┏━━

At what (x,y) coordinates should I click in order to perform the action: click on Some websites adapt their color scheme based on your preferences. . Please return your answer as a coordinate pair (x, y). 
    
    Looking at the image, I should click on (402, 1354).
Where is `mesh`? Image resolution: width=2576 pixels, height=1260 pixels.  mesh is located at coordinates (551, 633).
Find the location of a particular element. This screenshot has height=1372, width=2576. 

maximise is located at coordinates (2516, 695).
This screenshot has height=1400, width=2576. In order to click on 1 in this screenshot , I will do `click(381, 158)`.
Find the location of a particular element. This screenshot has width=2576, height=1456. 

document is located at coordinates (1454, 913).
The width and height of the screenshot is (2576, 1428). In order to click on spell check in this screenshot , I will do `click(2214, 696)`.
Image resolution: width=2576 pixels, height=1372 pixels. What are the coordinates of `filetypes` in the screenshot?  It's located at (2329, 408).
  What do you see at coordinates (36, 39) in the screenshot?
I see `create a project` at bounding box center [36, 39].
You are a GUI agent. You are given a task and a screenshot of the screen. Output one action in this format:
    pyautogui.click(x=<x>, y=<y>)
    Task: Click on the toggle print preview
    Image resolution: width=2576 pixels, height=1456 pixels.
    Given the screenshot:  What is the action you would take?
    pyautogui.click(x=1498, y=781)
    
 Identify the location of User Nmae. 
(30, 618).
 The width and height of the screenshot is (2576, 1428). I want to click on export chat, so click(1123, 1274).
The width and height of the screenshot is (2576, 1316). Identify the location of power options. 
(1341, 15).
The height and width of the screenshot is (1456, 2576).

┗━━

◆ WHAT IS REQUIRED ◆
Which lines in the material above contain the string "location"? Extract each of them in full.

◆ FINAL ANSWER ◆
Find the location of a particular element. This screenshot has height=1372, width=2576. 
Find the location of a particular element. This screenshot has width=2576, height=1456. 
 Identify the location of User Nmae. 
The width and height of the screenshot is (2576, 1316). Identify the location of power options. 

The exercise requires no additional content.